Global CRE Markets Expected To Heat Up Later This Year

Real estate services firm Cushman & Wakefield says activity in the commercial real estate sector will increase during the second half of this year, following a period of sluggishness that accompanied concerns about debt and the overall economy in Europe and the U.S.

‘Despite uncertainties, there remains a well of pent-up demand in most nations,’ says Glenn Rufrano, president and CEO of Cushman & Wakefield. ‘As the year progresses and uncertainty subsides, improving economic conditions will support a boost in commercial real estate activity.’

Cushman & Wakefield latest MarketView report suggests that the main economic and market drivers for the year will be continuing strength in Asia from local demand growth, steady growth in the Americas and weakness in Europe.
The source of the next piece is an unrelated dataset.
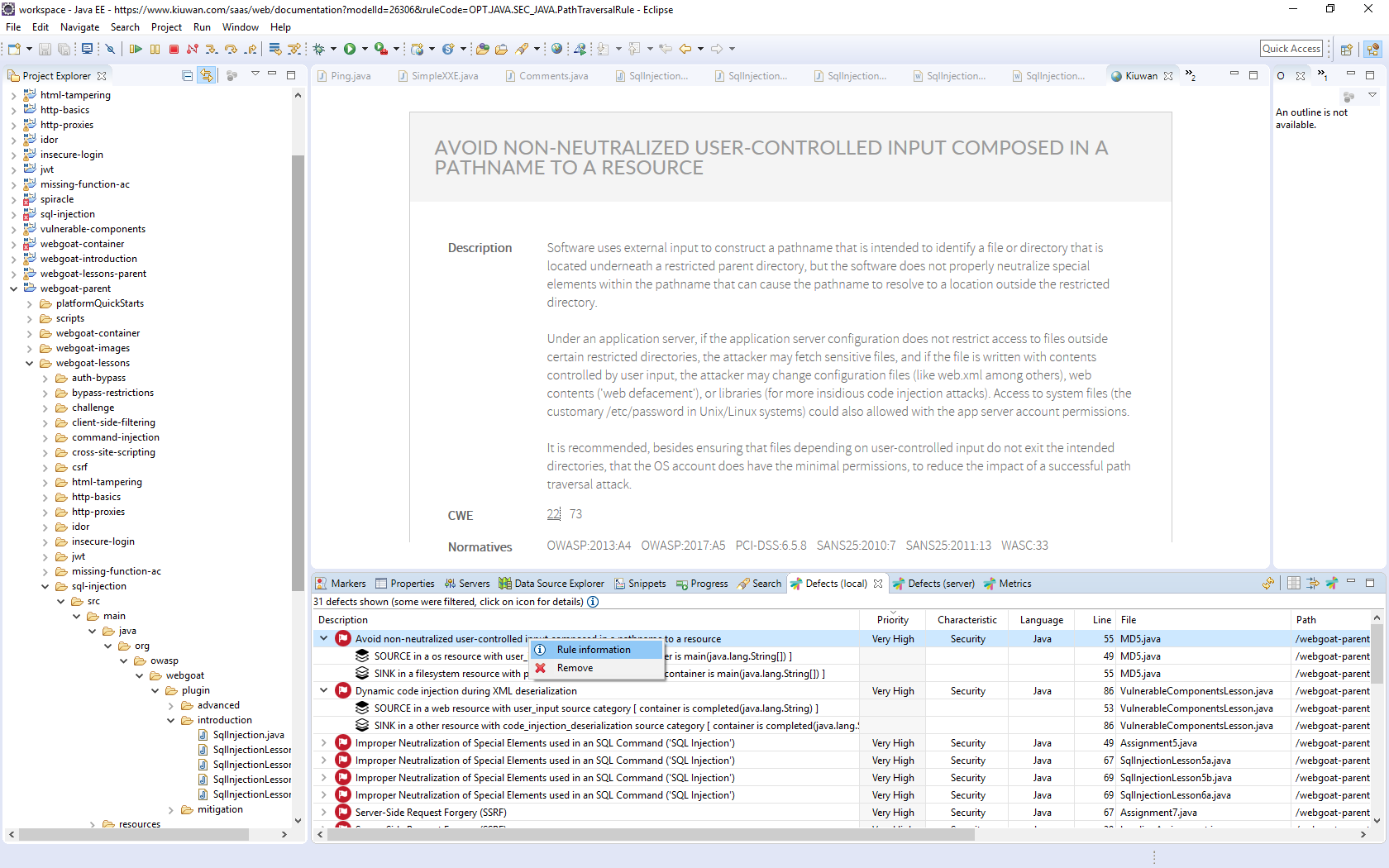The image size is (1389, 868).
Task: Launch a debug session with the bug icon
Action: 318,49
But for the global economy to improve, there needs to be movement toward resolution of debt issues in Europe and the U.S., or at least rising confidence that a solution will be achieved.
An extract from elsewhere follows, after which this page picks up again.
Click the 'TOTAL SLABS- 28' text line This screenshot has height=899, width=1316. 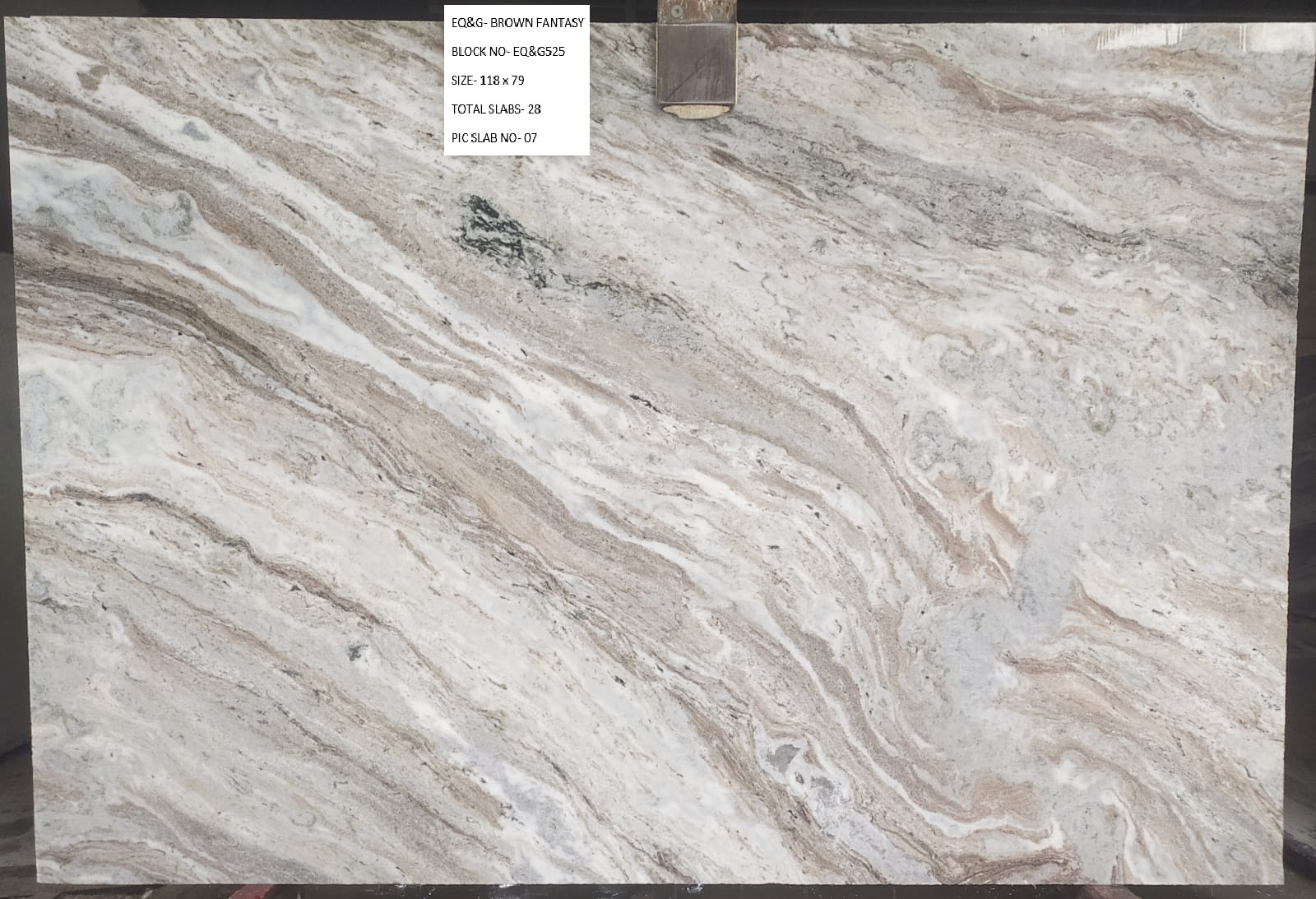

The evolution of the global economy will likely provide opportunities in 2012 for both real estate investors and occupiers, the firm says. De-leveraging will lead to opportunity for investors, as European financial firms come under pressure to dispose of assets to increase capital, with real estate likely to be among the assets sold.

Despite regional differences and weakness early this year, the global office leasing market will experience declining vacancy rates and rising rents in 2012. While the softer global economy is likely to lead to sluggish performance of industrial markets in Asia and Europe, the greatest opportunity is foreseen in North America, where supply growth has been limited and rising demand may lead to higher trade volumes and industrial output.

Cushman & Wakefield also notes that 2011 saw a 14% increase in global investment sales, to $808 billion. For 2012, a 7.5% increase is anticipated, for a total of $867 billion in sales. More product will be brought to market, as institutions are in better positions to dispose of assets. Sales are projected to be flat in Europe and Asia, but investment activity in the Americas is forecast to increase 25% over 2011 levels, to approximately $295 billion.